Could you turn the material into a JSON list of strings, one string per line with blank lines omitted, beginning at the line that has "LinuxForBusiness (10, 635)" and stopping after the line that has "175633 (39, 621)"? Leave the pictures out of the list.
## begin RECORDS
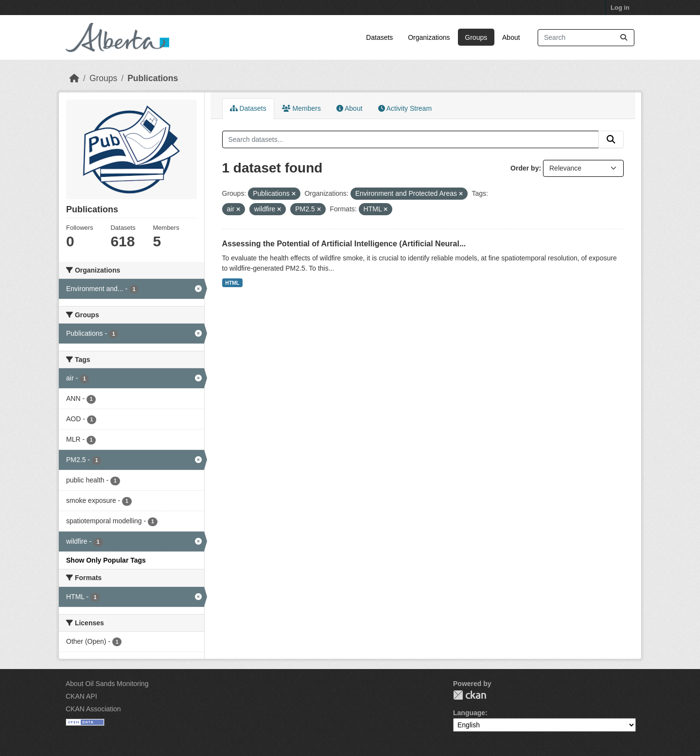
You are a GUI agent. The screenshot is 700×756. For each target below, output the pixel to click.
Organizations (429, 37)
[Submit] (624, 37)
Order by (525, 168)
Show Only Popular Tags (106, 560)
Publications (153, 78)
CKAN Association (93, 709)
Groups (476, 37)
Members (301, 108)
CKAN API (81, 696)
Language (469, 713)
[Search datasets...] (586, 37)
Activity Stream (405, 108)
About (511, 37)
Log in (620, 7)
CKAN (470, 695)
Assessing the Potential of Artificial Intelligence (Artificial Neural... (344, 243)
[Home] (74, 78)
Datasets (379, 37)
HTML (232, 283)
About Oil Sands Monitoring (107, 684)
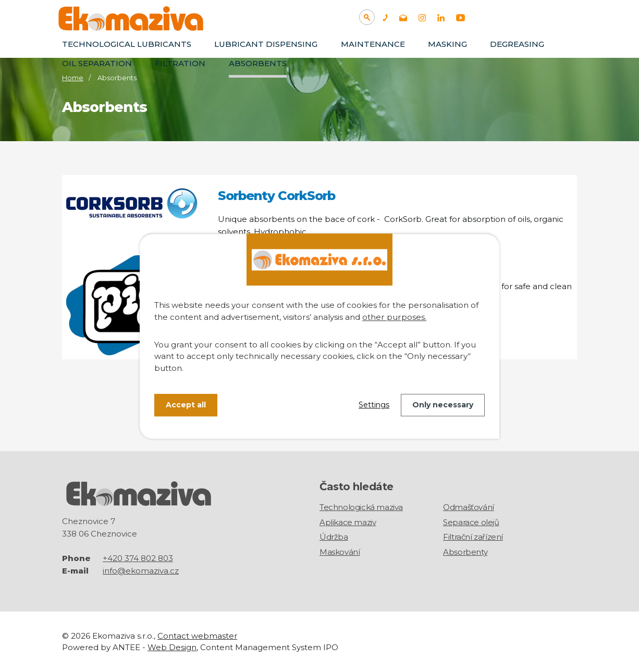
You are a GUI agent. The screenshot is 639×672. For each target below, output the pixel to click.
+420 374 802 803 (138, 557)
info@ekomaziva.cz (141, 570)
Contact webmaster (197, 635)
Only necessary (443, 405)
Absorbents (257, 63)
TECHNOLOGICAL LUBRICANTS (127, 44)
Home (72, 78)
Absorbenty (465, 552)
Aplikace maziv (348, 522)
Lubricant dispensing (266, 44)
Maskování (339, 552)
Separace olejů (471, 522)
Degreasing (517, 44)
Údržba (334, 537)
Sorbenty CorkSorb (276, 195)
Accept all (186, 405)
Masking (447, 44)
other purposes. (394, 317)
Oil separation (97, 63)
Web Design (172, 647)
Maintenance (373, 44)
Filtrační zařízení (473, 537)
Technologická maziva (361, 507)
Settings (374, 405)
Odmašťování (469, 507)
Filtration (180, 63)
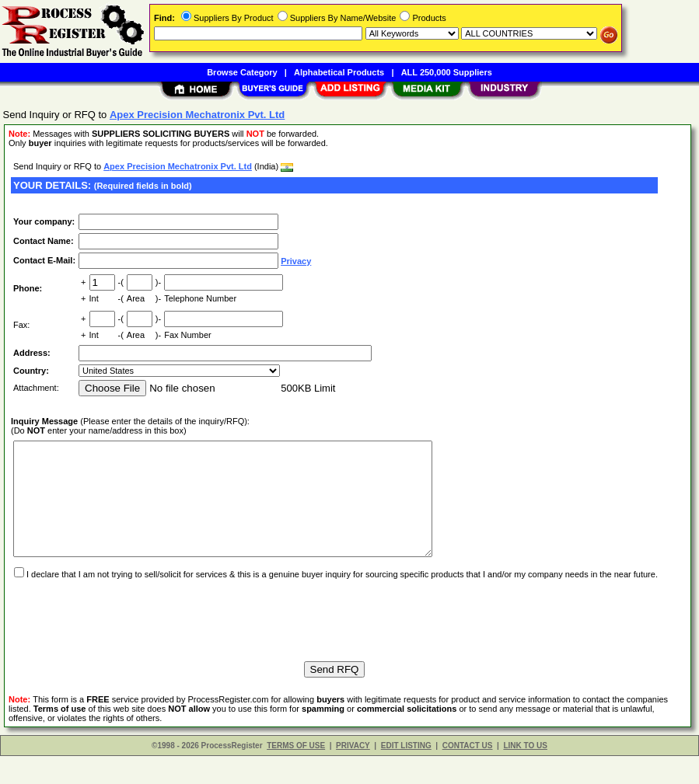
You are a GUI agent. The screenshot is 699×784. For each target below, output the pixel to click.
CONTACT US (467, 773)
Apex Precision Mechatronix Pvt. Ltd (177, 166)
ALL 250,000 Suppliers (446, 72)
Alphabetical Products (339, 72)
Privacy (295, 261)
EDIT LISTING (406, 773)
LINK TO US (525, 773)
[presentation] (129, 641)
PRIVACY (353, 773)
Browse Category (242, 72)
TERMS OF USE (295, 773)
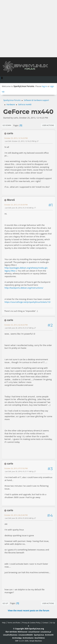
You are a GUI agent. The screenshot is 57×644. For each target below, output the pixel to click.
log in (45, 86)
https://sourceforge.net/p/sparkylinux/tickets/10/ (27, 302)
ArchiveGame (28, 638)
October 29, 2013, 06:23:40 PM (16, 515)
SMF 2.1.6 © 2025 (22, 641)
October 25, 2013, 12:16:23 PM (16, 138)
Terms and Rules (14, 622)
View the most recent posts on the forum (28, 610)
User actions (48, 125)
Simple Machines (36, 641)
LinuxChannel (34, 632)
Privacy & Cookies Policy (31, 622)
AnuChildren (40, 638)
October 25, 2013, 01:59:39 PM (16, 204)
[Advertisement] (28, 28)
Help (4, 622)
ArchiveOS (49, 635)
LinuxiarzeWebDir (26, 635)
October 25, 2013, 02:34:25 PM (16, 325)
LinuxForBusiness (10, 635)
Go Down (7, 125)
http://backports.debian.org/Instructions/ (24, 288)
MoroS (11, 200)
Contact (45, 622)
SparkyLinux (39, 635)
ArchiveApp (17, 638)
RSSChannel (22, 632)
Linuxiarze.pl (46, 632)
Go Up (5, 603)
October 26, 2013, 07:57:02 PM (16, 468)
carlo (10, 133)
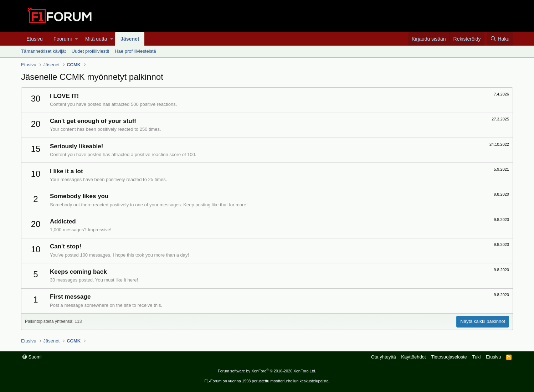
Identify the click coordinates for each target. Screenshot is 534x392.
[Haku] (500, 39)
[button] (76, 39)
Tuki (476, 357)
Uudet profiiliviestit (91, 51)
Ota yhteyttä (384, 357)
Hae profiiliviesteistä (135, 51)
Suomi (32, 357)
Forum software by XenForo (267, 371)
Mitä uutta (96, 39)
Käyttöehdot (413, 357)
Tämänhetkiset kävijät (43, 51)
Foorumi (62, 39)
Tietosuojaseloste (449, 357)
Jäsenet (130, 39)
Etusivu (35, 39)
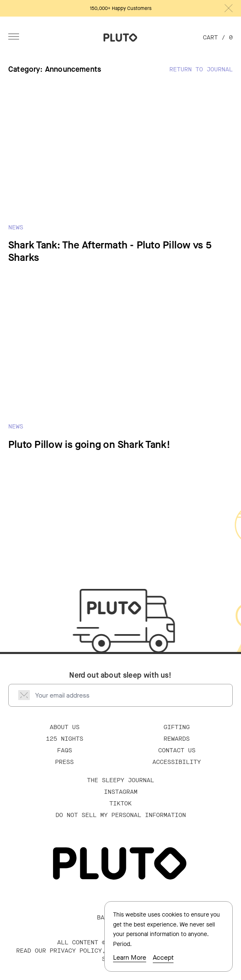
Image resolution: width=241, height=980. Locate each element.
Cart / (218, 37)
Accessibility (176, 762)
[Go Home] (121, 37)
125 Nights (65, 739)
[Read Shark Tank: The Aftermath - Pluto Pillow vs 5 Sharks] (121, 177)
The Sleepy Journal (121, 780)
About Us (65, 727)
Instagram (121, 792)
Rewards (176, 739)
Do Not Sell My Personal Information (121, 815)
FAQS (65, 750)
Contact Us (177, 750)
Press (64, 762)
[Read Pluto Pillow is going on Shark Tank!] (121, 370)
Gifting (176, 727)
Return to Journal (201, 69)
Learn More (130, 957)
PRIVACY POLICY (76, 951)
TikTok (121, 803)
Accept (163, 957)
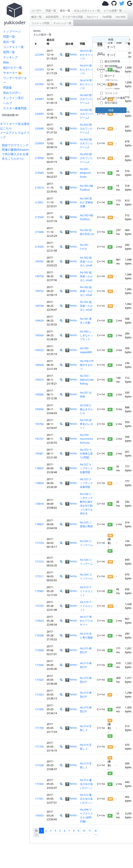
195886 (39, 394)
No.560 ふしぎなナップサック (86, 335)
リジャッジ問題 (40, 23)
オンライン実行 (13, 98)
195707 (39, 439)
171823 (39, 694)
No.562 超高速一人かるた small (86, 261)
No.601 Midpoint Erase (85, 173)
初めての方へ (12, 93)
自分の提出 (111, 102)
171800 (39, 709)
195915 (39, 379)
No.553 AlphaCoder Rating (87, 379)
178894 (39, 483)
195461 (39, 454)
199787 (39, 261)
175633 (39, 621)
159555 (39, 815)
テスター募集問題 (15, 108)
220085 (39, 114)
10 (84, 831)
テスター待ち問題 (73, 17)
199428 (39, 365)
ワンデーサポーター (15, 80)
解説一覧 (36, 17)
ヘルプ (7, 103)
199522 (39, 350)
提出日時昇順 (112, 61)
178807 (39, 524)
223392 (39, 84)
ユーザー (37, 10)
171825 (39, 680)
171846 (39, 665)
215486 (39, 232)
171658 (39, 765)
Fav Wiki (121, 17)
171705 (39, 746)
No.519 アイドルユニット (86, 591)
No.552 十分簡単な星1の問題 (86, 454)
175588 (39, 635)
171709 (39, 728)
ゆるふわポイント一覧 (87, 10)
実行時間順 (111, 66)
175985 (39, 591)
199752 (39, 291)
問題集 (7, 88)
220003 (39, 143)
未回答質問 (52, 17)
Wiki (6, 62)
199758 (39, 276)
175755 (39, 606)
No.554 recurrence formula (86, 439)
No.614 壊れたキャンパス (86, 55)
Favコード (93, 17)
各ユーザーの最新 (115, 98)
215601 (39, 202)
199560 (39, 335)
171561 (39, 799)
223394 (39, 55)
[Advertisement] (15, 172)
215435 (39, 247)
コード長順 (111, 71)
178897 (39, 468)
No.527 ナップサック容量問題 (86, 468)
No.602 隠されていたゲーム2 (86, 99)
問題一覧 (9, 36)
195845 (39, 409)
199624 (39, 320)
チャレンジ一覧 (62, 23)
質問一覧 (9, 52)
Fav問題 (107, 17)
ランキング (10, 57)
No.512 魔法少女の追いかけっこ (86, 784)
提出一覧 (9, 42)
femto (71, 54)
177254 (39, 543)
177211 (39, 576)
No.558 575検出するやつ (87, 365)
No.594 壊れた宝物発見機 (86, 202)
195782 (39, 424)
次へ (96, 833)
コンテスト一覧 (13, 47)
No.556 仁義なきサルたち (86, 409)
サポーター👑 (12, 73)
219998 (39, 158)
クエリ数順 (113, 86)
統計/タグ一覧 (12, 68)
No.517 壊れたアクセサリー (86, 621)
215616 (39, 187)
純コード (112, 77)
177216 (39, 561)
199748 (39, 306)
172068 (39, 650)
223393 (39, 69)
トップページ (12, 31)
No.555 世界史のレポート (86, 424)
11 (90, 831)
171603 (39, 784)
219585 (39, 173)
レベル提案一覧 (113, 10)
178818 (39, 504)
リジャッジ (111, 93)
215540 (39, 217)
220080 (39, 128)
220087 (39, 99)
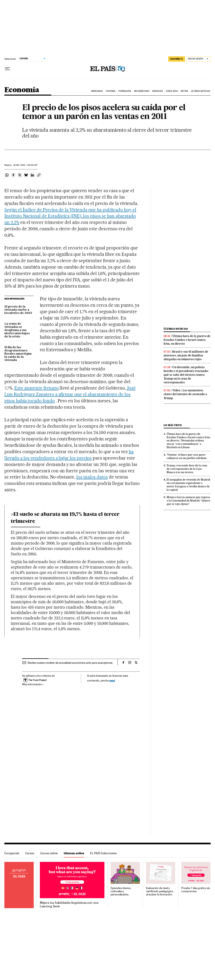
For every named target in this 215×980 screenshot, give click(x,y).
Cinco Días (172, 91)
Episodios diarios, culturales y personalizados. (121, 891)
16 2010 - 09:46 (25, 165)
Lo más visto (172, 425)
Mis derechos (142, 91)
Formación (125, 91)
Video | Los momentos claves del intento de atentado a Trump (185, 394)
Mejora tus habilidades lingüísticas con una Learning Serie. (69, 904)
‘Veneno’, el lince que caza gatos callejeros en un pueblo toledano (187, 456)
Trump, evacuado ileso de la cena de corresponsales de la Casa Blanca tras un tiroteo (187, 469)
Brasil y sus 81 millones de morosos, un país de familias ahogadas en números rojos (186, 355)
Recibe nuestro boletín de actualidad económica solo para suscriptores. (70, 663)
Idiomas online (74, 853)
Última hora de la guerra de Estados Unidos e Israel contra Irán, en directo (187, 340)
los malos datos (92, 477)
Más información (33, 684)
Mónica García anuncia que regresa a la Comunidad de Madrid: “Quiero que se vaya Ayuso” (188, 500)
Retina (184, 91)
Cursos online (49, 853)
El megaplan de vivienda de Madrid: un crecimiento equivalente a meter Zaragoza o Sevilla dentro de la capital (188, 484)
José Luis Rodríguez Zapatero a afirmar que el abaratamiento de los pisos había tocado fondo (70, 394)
## end RECORDS
_CORRECT RESPONSE_.
[
  "LinuxForBusiness (10, 635)",
  "Go Down (7, 125)",
  "http://backports.debian.org/Instructions/ (24, 288)",
  "MoroS (11, 200)",
  "Contact (45, 622)",
  "SparkyLinux (39, 635)",
  "ArchiveApp (17, 638)",
  "RSSChannel (22, 632)",
  "Linuxiarze.pl (46, 632)",
  "Go Up (5, 603)",
  "October 26, 2013, 07:57:02 PM (16, 468)",
  "carlo (10, 133)",
  "Identify the click coordinates for each target. Screenshot is 534x392.",
  "[Haku] (500, 39)",
  "[button] (76, 39)",
  "Tuki (476, 357)",
  "Uudet profiiliviestit (91, 51)",
  "Ota yhteyttä (384, 357)",
  "Hae profiiliviesteistä (135, 51)",
  "Suomi (32, 357)",
  "Forum software by XenForo (267, 371)",
  "Mitä uutta (96, 39)",
  "Käyttöehdot (413, 357)",
  "Tämänhetkiset kävijät (43, 51)",
  "Foorumi (62, 39)",
  "Tietosuojaseloste (449, 357)",
  "Jäsenet (130, 39)",
  "Etusivu (35, 39)",
  "Image resolution: width=241, height=980. Locate each element.",
  "Cart / (218, 37)",
  "Accessibility (176, 762)",
  "[Go Home] (121, 37)",
  "125 Nights (65, 739)",
  "[Read Shark Tank: The Aftermath - Pluto Pillow vs 5 Sharks] (121, 177)",
  "The Sleepy Journal (121, 780)",
  "About Us (65, 727)",
  "Instagram (121, 792)",
  "Rewards (176, 739)",
  "Do Not Sell My Personal Information (121, 815)",
  "FAQS (65, 750)",
  "Contact Us (177, 750)",
  "Press (64, 762)",
  "[Read Pluto Pillow is going on Shark Tank!] (121, 370)",
  "Gifting (176, 727)",
  "Return to Journal (201, 69)",
  "Learn More (130, 957)",
  "PRIVACY POLICY (76, 951)",
  "TikTok (121, 803)",
  "Accept (163, 957)",
  "195886 (39, 394)",
  "No.560 ふしぎなナップサック (86, 335)",
  "リジャッジ問題 (40, 23)",
  "オンライン実行 (13, 98)",
  "195707 (39, 439)",
  "171823 (39, 694)",
  "No.562 超高速一人かるた small (86, 261)",
  "No.601 Midpoint Erase (85, 173)",
  "初めての方へ (12, 93)",
  "自分の提出 (111, 102)",
  "171800 (39, 709)",
  "195915 (39, 379)",
  "No.553 AlphaCoder Rating (87, 379)",
  "178894 (39, 483)",
  "195461 (39, 454)",
  "199787 (39, 261)",
  "175633 (39, 621)"
]